Texas has surpassed 10,000 new coronavirus cases in a single day for the first time, crossing a sobering milestone rarely seen since the pandemic first hit the US in March.
The record high of 10,028 new cases in Texas served as another alarming new measure of the swift resurgence of COVID-19 nationwide and the failures of the country's response.
Republican Governor Greg Abbott of Texas aggressively began one of America's fastest reopenings in May but has begun reversing course in recent weeks, ordering bars closed and mandating face coverings.
New York and Florida are the only other states to record more than 10,000 new cases in a single day.

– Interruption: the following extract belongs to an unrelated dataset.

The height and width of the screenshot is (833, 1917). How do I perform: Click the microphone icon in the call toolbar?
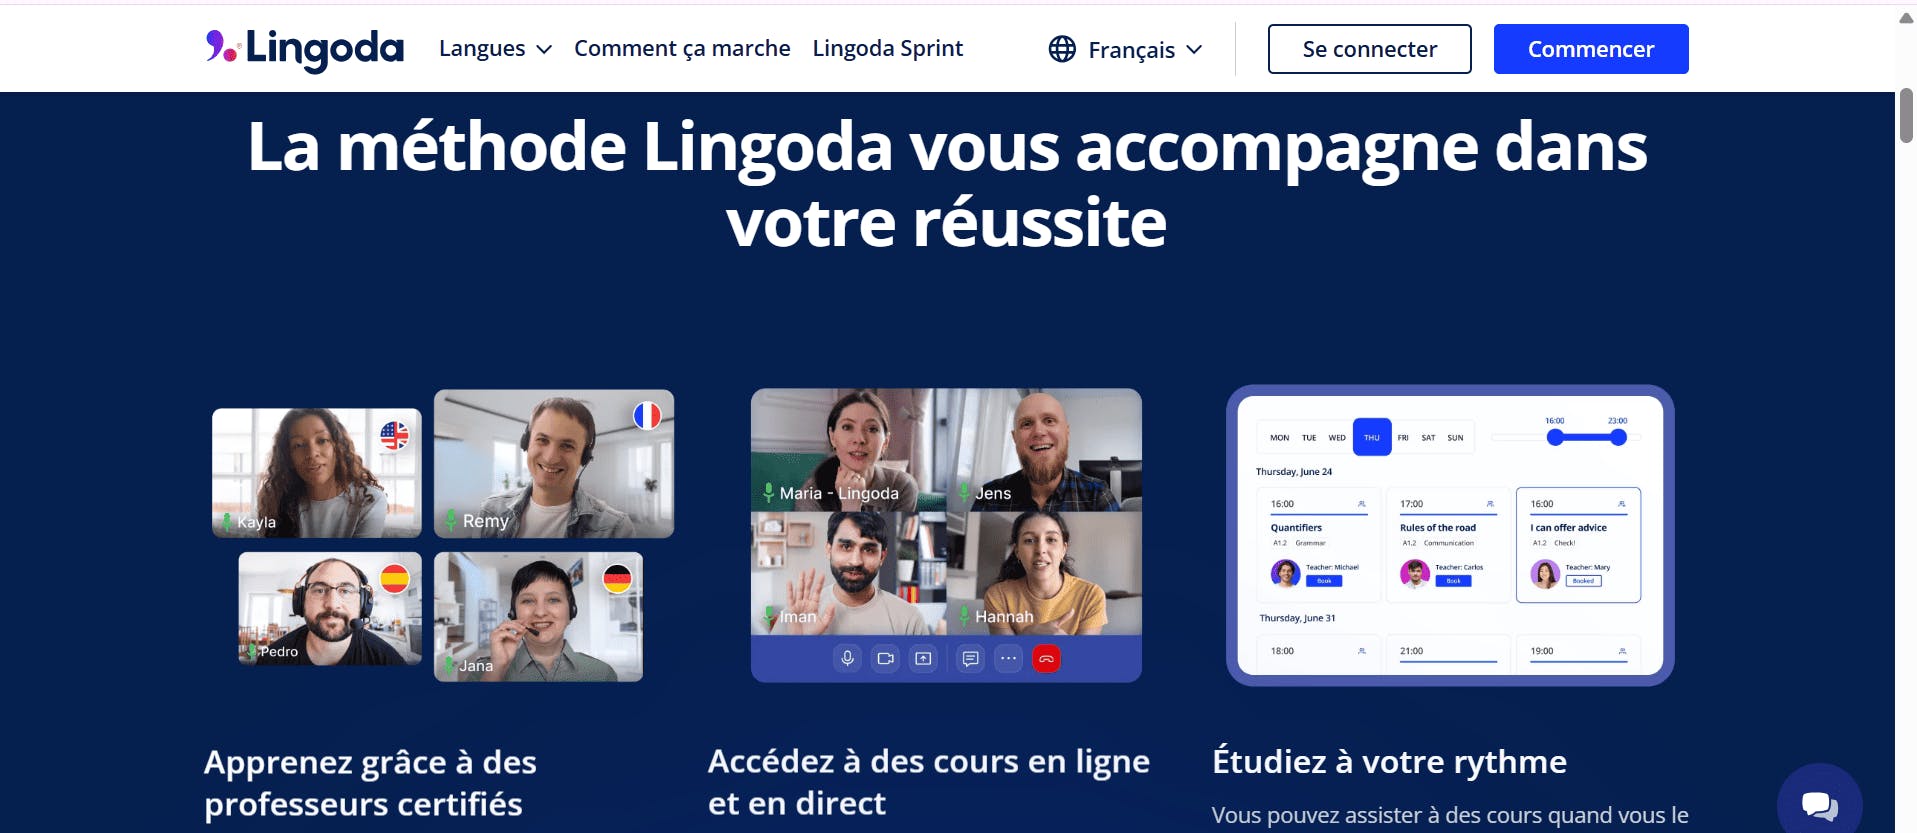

New York hit that grim total back in April, when New York City hospitals were overwhelmed and hundreds of people were dying every day. Florida topped 10,000 confirmed cases last week.
Tuesday's record mark in Texas partly reflects a lag in testing results from the Fourth of July weekend, when newly reported cases were far below what Texas has seen in recent weeks.
But Abbott said the numbers should still be "an alarm bell for everybody" who is sceptical about whether the virus is a threat.
"We have rapid spread of COVID-19 in the state of Texas right now," Abbott told San Antonio television station KENS.
Later in the interview, Abbott was noncommittal about whether he would attend his own party's convention next week in Houston, which the Texas GOP has remained bent on holding even as the mayor, doctors and businesses pressure the party to cancel.
Houston has emerged as one of the nation's hot zones in the pandemic. However, Republican activists, some of whom have called the fears overblown, have resolved to press forward with the indoor three-day convention.
Mayors in some of the biggest cities in the state and US - including Austin, San Antonio and Houston - have warned that hospitals could soon become overwhelmed with coronavirus patients.
Deaths remain lower in Texas compared to other big states. As of Tuesday, Texas has confirmed that at least 2715 people have died due to COVID-19.